PROVIDED PASSAGE
────
We are an organization dedicated to raising awareness about the history, culture and true lives of Romani people worldwide. We confront racism and oppression wherever we encounter it. We try to make connections with all the "isms" that make up western culture.
Monday, March 1, 2010
LOLITA LEBRON
FROM ASSATA SHAKUR FORUMS
On March 1st, 1954, while Puerto Rican beauty Rita Moreno graced the cover of LIFE magazine and while the US was exploding the first hydrogen bomb on the bikini atoll in the Marshall islands, another bomb was about to drop at u.s. imperialist headquaters.
4 Puerto Rican Nationalists led by Lolita Lebron, opened fire over a session of the US House of Representatives, demanding independence for Puerto Rico.
Yasmin Hernandez, Visual Artist
Liberator Lolita
- by Yaz
“You must know the facts, the United States will repress anyone that tries to assert their birthright on nationhood.” - Lolita
On March 1st, 1954, four Puerto Rican guerrilleros arrived on the steps of the u.s. capitol with a 34 year-old women as their commander. Standing over a meeting of the u.s. House of Representatives with Rafael Cancel Miranda, Irvin Flores Rodriguez and Andres Figueroa Cordero by her side, Lolita Lebron gave the order to fire their guns, screaming, "¡Viva Puerto Rico libre!" and unfurling a Puerto Rican flag. Their intent was to protest the illegal u.s. occupation of Puerto Rico since 1898 and, more specifically, to denounce the attempt to camouflage Puerto Rico’s colonial condition with the new so-called "commonwealth" status that was approved in 1952. The world was shocked that it was a woman who led the Puerto Rican Nationalist attack on Washington. However in taking a closer look at the Puerto Rico of Lolita's youth, one could only wonder why there wasn't a whole army of liberator
Lolitas lashing out at the imperialist.
Lares, also called “el Altar de la Patria” is the heart of revolutionary sentiment in Puerto Rico. It was in this mountain town that on September 23rd, 1868 women and men took up arms against the Spanish colonizers in El Grito de Lares, proclaiming the new Republic of Puerto Rico. Although the colonial authorities were able to crush the rebellion with the help of informants, that uprising is credited with having cemented the Puerto Rican nationality in the hearts and minds of Boricuas. A little over 50 years after the insurrection, Lares became the birthplace of another light in the struggle for liberation: Lolita Lebron.
Dolores "Lolita" Lebron was born to a family of cigar workers at a time when Puerto Ricans had either witnessed first-hand the transfer of their land from one imperialist to another or were met face to face with the brutal realities of a new colonial authority. In 1917, two years before her birth, the Jones Act made all Puerto Ricans citizens of the united states (without their consent) allowing the colonizer to draft Puerto Rican men to fight in WWI and every u.s. war thereafter. In response to these injustices, the Nationalist Party (NP) was founded with the purpose of liberating Puerto Rico. In 1929, when Lolita was 10 years old, Don Pedro Albizu Campos was elected President of the NP. He transformed the party into a liberation army that advocated and engaged in armed struggle against the u.s. colonizers.
────
DATASET EXCERPT
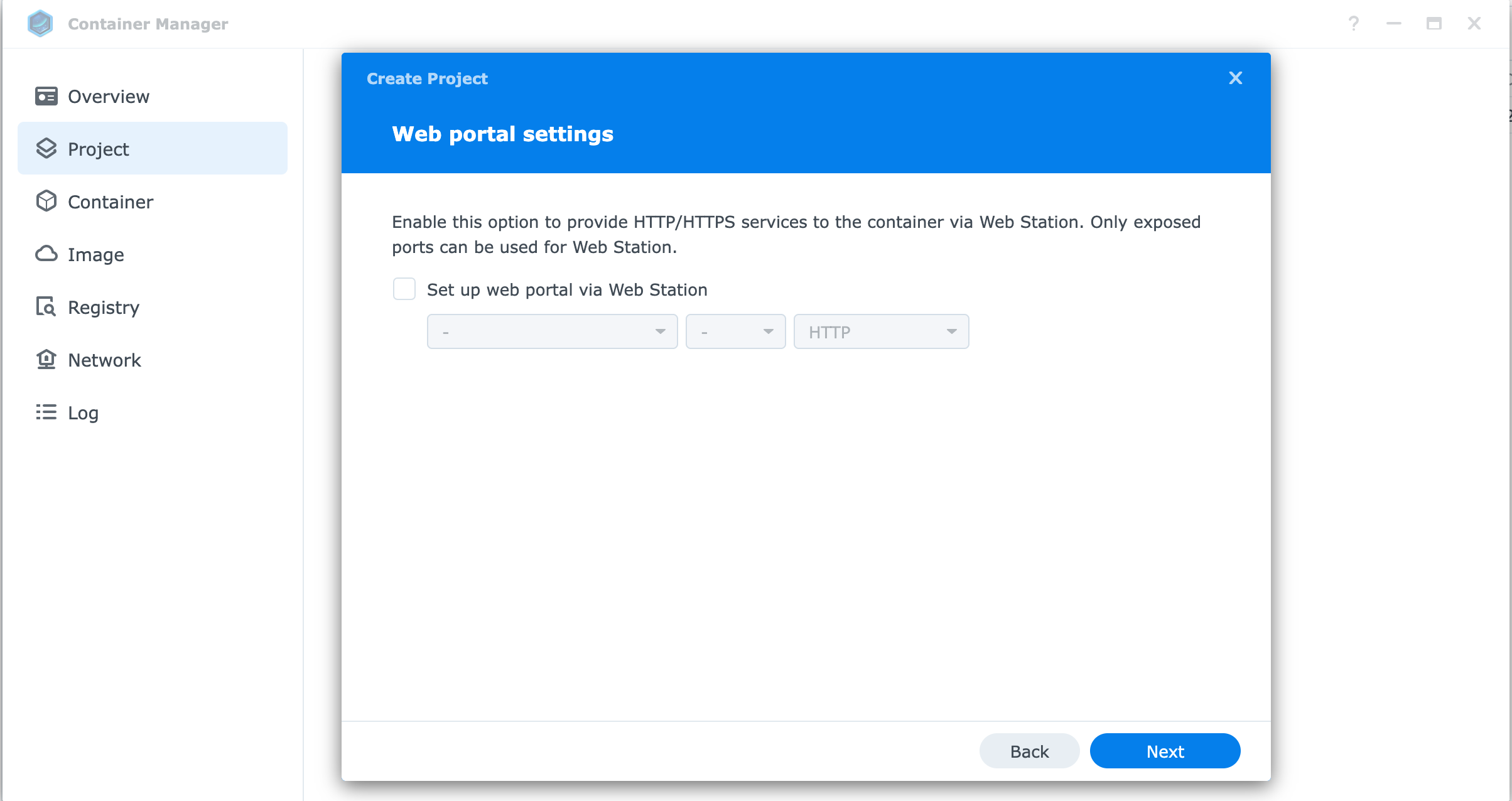Close the Create Project dialog
This screenshot has height=801, width=1512.
pos(1235,78)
────
REQUIREMENTS
1) Please rewrite the stretch of the Lolita Lebron page from "We are an organization" through "up western culture.", putting "injustice" in place of "oppression".
2) Carry the Lolita Lebron page on past its final sentence.
Nothing in the listing is needed here.

TASK-BY-TASK ANSWERS
1)
We are an organization dedicated to raising awareness about the history, culture and true lives of Romani people worldwide. We confront racism and injustice wherever we encounter it. We try to make connections with all the "isms" that make up western culture.

2)
During this time, Puerto Rican children were among those witnessing first-hand the hardships of the new colonial system. Lolita reminisces on how she and all the other Spanish-speaking children were required to recite the u.s. pledge of allegiance in class and read English textbooks. She remembers that the young children who resisted were forced to wet their pants for not asking permission to use the bathroom in English—an act she defines as u.s. terrorism. Her adolescent years were marked by intense battles between Puerto Rican Nationalists and the colonial authorities. Innocent Boricuas were being slaughtered at the hands of colonial police. In 1936, the Nationalists responded by killing the Chief of Police in retaliation for the colonial injustices suffered. They amplified their battle against every new law, or control tool imposed upon Puerto Ricans and their right to be free. With
Albizu’s slogan: "Where tyranny is law, revolution is order", the Nationalists warned Puerto Ricans against trusting a system that was ultimately controlled by the enemy, the colonizer.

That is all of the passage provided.